HarHarVeryFunny 2 hours ago | parent | prev | next [-]

If you're using a coding agent then obviously you need to either serve the model yourself or trust whoever you are sending your data to.

In terms of WHAT you need to be concerned about, it seems it goes far beyond code, and far beyond having to trust your model provider.

A coding agent with access to a bash tool is going to have access to anything that a human with a bash prompt would, and even if you try to provide a nailed down sandbox environment for the agent, you still need to be concerned about things like unencrypted passwords and keys that it may be able to find "laying around" in code or databases/etc it has access to.

I'm surprised there haven't yet been more widely disseminated stories about coding agents and claw-bots wreaking havoc.

segmondy 3 hours ago | parent | prev | next [-]

A bit too late for that, most of them have already dumped most of their codebase and IP into cloud models.

saidnooneever 8 hours ago | parent | prev | next [-]

not to mention they are kind of capable of executing code and susceptible to injections which also amounts to being practically backdoors if youre not super careful about how u use the tooling

llm_nerd 8 hours ago | parent | prev | next [-]

Becoming? We've moved entirely in the opposite direction.

When these tools first appeared the overwhelming conversation was about the risk of letting a remote tool siphon your code and intellectual property (where eventually they're going to add that to their training). Now everyone is using them, and that fear seems to have dissolved. Every corporation is sprinkled with Claude Code, Antigravity, Copilot, Codex, and so on. Even the long fear-mongered Chinese providers are being heavily used in many spaces.
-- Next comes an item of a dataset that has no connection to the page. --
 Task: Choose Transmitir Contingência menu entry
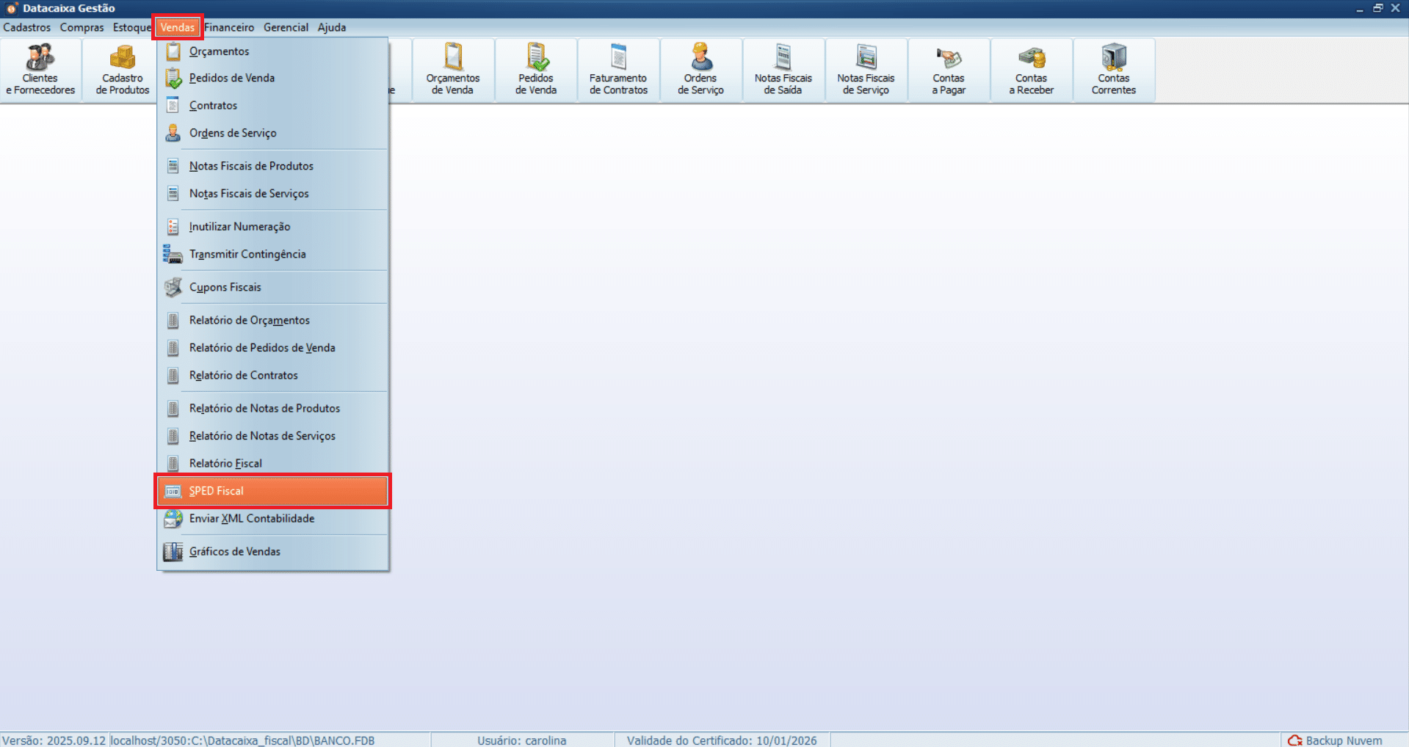click(247, 255)

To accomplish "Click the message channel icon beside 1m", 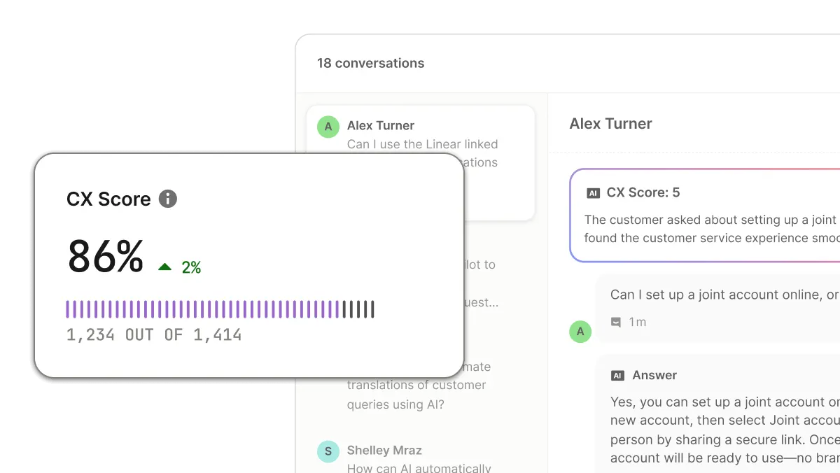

In this case this is a PR battle between two firms, and it isn't much more. And Alibaba isn't worried about the "proprietary code" (the truth is that there is incredibly little interest in most orgs code), but that the tool is a backdoor, or at least that is the claim.

DanielHB 7 hours ago | parent | next [-]

> there is incredibly little interest in most orgs code

I think from a commercial perspective yes, but access to source code is very good for finding exploits which could be very valuable for governments. I could also see a future where companies are directly cyber-attacking competitors in hostile markets too...

otabdeveloper4 7 hours ago | parent | prev [-]

> and that fear seems to have dissolved

Until the first big incident, yes.

spwa4 8 hours ago | parent | prev [-]

Wasn't one of the big promises the AI labs made "uncopyrighting"? Ie. the ability to reconstruct large works, including source code, without actual access to the source code? Everything from movies to operating systems.

xpct 5 hours ago | parent | next [-]

Interesting, I haven't heard this claim before. I suppose that claim made sense if their customers were big corporations, not so much when its the masses generating bootleg software copies.

mannanj an hour ago | parent | prev | next [-]

I remember hearing something about this. Reminds me of the many lies that political candidates make to garner interest and approval. Except who's holding them accountable - like there's not even a list anywhere tracking these lies.